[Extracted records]
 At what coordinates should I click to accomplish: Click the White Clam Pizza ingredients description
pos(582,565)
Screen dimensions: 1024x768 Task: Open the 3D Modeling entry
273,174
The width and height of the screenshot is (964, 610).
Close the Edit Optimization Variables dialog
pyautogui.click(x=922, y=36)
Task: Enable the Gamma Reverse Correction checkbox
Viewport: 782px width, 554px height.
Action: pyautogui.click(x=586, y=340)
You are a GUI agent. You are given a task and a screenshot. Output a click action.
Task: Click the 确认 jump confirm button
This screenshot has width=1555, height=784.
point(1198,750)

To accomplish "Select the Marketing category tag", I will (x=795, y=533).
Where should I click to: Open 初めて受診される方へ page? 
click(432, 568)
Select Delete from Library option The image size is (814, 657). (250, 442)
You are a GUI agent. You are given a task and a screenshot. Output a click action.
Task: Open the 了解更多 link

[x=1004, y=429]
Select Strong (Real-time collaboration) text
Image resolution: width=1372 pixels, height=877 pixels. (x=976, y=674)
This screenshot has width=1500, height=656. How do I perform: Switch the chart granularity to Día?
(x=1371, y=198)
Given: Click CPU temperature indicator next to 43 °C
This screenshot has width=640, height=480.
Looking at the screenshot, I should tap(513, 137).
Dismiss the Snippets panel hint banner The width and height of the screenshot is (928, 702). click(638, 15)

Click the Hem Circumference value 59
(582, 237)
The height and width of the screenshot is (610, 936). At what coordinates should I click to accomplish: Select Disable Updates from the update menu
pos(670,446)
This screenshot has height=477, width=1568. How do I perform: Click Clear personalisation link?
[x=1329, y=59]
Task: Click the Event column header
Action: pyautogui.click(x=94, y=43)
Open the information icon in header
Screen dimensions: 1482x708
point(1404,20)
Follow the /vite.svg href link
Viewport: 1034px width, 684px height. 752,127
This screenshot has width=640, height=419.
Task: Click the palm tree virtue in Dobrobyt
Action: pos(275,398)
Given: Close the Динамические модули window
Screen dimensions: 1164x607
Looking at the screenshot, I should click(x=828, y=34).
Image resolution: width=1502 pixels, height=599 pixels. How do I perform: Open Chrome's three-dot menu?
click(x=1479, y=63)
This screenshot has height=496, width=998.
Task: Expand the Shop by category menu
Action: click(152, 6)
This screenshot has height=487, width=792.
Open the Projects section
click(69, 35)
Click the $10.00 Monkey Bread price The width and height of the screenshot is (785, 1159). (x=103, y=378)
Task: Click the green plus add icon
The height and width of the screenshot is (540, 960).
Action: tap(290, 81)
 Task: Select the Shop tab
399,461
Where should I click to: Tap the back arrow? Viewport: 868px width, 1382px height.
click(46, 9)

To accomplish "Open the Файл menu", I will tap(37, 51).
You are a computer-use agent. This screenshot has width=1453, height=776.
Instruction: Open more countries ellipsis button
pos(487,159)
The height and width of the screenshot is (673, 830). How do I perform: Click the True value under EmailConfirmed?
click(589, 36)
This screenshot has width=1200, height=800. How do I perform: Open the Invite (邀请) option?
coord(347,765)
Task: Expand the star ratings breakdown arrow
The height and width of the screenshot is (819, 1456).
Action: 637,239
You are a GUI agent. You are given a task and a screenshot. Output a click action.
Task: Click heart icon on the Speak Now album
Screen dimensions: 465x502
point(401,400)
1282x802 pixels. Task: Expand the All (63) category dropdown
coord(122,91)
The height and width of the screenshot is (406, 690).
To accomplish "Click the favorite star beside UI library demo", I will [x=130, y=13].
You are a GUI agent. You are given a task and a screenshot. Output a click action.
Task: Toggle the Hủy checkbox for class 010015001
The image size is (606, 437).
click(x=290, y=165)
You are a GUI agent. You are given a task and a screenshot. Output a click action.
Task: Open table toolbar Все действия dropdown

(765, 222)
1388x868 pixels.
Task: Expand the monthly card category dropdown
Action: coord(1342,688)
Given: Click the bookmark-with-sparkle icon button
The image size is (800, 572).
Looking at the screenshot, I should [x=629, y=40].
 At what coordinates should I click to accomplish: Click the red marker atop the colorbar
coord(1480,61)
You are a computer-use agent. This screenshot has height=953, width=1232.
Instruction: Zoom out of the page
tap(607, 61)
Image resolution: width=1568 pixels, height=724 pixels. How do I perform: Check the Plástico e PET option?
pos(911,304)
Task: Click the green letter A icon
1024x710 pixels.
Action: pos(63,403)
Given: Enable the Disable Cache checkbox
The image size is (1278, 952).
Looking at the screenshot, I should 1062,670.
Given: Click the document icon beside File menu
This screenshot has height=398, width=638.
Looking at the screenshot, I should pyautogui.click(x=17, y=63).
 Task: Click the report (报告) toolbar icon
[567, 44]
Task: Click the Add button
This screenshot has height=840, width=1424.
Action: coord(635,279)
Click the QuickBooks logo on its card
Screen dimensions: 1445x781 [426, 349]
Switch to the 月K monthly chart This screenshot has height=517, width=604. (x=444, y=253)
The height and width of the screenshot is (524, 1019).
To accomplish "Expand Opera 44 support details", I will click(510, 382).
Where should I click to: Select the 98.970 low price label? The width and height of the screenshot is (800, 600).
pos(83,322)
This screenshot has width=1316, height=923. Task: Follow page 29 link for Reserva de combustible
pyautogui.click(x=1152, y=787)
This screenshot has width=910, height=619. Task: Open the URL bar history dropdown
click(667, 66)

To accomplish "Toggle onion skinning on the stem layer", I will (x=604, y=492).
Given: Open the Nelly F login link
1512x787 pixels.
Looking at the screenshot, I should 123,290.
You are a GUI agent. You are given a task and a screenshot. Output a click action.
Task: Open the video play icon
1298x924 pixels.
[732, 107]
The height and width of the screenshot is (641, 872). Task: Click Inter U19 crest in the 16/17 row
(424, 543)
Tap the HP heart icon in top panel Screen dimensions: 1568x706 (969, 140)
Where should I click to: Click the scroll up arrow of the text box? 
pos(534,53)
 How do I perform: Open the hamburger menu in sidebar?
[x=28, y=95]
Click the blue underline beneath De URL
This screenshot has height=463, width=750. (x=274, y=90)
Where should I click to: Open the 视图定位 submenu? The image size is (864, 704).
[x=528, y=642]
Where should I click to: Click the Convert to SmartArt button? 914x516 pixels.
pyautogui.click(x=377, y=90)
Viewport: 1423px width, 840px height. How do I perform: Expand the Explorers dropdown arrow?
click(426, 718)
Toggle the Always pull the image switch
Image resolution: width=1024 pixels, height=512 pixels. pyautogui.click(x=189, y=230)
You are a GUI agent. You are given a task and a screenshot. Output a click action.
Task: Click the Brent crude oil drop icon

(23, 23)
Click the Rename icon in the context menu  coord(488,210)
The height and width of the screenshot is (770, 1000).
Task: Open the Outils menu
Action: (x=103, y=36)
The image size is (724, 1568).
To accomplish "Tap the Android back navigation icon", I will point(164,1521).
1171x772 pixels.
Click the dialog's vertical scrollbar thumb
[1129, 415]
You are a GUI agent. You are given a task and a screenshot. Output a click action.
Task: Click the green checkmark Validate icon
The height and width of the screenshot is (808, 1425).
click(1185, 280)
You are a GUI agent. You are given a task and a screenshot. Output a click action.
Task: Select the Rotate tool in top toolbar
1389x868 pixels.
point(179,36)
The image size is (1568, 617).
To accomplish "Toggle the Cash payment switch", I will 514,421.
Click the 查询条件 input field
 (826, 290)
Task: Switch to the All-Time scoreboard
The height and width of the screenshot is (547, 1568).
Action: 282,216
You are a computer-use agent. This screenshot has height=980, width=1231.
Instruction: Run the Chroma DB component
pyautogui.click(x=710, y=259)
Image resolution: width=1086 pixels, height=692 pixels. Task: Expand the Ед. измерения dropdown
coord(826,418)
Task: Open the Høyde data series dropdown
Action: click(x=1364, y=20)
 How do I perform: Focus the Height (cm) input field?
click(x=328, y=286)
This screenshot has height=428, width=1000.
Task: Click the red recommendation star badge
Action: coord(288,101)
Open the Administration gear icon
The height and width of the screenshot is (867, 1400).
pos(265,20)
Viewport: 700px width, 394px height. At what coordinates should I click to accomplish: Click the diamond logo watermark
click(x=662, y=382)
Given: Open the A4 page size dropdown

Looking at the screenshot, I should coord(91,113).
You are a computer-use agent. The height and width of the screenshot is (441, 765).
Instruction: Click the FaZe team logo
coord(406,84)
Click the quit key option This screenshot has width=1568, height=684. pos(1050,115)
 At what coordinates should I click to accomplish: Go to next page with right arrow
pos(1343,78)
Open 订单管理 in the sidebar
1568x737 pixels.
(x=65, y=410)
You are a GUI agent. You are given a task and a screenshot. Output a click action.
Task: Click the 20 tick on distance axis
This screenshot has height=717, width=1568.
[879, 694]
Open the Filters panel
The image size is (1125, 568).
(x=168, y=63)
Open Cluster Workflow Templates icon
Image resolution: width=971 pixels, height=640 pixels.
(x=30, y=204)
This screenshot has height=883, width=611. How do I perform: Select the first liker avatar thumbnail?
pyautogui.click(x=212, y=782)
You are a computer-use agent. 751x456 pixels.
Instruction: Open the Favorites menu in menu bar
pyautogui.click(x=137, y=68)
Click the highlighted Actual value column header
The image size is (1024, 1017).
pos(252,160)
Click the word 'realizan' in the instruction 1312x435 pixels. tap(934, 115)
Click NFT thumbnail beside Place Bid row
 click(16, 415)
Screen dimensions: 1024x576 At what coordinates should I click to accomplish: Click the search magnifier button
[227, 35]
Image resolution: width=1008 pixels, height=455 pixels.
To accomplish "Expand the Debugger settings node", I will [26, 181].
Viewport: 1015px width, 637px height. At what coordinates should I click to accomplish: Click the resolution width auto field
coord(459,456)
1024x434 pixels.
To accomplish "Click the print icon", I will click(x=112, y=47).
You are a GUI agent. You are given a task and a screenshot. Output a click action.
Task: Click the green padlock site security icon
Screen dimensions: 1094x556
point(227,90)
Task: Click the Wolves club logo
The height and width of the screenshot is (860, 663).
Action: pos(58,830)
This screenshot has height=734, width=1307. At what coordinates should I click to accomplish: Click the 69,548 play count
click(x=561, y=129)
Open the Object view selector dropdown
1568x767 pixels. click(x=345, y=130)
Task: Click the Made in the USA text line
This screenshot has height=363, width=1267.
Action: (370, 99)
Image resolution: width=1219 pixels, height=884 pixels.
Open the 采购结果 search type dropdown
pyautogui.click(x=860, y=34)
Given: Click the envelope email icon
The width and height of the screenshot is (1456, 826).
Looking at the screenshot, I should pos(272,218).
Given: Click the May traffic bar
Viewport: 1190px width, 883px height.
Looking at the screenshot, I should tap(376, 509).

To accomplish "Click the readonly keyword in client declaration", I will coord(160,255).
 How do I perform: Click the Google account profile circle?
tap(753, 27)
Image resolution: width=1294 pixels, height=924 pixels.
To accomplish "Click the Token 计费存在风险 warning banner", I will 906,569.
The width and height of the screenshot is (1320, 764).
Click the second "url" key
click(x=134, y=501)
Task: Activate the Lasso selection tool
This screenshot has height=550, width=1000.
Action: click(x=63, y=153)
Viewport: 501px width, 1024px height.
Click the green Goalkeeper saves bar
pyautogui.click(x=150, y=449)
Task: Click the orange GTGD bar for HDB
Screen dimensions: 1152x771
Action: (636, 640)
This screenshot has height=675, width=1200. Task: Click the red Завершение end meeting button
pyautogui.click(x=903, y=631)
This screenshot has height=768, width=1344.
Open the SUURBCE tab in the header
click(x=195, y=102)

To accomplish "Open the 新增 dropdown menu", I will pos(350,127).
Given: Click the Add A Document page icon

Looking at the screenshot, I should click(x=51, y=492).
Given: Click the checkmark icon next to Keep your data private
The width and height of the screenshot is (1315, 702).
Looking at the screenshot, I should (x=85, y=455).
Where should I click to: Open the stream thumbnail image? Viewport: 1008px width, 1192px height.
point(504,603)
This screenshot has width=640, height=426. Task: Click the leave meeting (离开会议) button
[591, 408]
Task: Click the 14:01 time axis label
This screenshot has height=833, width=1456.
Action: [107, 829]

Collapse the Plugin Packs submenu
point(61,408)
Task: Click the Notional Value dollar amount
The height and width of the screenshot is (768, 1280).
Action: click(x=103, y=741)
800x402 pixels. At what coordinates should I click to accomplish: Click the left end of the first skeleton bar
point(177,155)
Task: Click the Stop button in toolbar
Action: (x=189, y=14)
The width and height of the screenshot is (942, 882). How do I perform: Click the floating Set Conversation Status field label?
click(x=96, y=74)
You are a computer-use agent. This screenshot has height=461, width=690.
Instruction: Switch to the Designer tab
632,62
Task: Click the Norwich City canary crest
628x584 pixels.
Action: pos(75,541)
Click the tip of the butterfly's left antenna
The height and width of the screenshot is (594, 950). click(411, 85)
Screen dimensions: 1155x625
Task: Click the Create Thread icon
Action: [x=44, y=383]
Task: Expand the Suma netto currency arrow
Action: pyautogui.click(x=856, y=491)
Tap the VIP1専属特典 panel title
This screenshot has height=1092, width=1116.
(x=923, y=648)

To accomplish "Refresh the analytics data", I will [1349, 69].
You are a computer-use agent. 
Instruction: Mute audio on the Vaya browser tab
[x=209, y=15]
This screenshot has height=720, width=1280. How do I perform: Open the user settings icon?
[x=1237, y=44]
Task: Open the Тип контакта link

* _Task details_:
Each line above with the string "axis" in it should be located and copied.

* _Your response_:
Task: Click the 20 tick on distance axis
Task: Click the 14:01 time axis label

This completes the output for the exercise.